::: Task data
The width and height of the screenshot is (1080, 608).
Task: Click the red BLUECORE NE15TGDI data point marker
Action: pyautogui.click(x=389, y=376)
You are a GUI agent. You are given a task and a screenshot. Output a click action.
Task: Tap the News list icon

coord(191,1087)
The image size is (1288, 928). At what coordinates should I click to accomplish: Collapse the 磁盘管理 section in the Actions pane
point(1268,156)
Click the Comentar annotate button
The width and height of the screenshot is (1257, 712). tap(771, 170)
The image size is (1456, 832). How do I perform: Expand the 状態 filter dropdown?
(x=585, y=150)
::::::
::: Task data
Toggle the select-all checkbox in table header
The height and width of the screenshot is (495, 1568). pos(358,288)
::::::
::: Task data
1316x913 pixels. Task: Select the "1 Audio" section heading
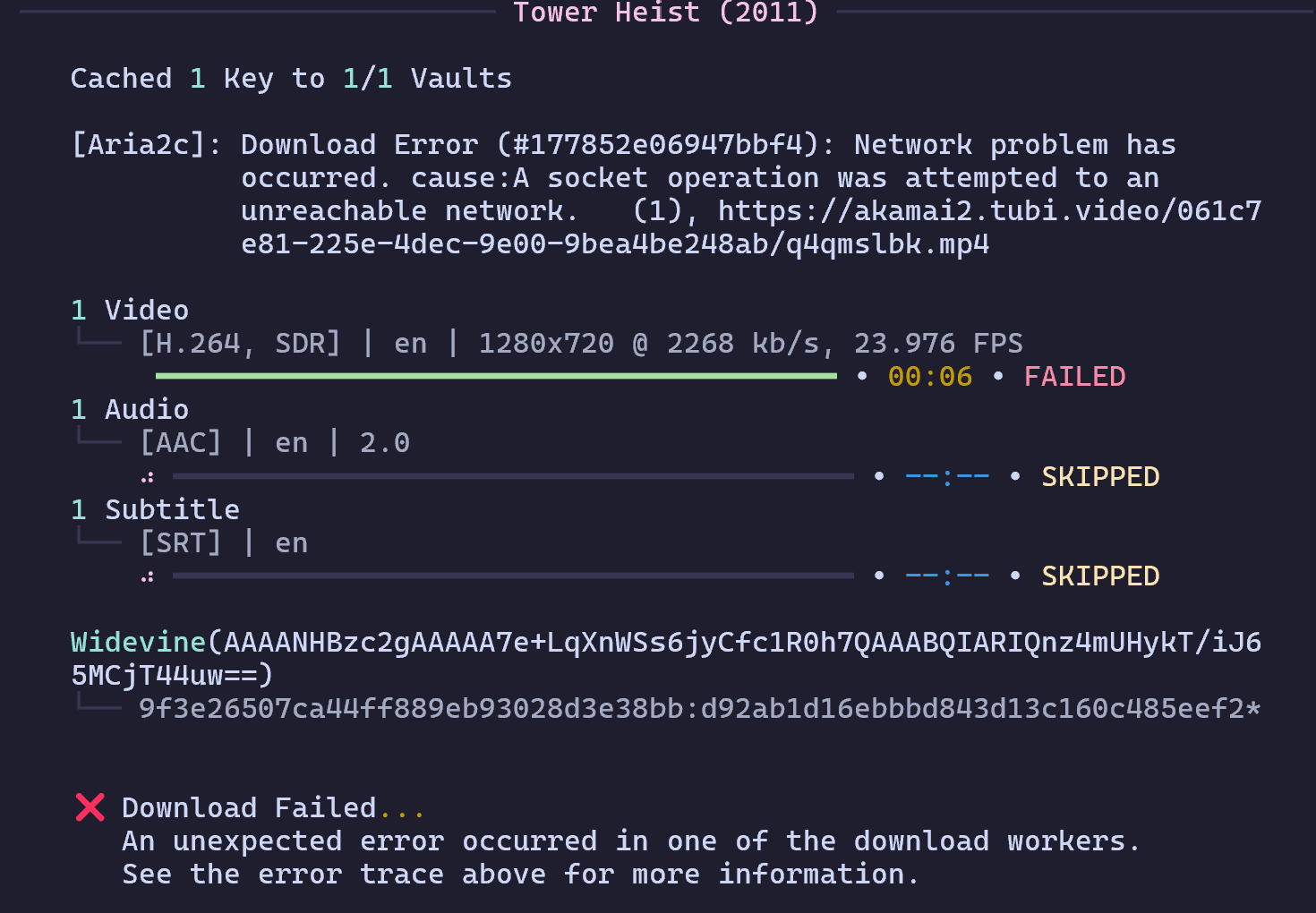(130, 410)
::::::
**Stated problem**
Collect every line of the entries above that contains the word "section", and copy each such line in full.

**Full response**
The image size is (1288, 928). At what coordinates should I click to accomplish: Collapse the 磁盘管理 section in the Actions pane
1316x913 pixels. Task: Select the "1 Audio" section heading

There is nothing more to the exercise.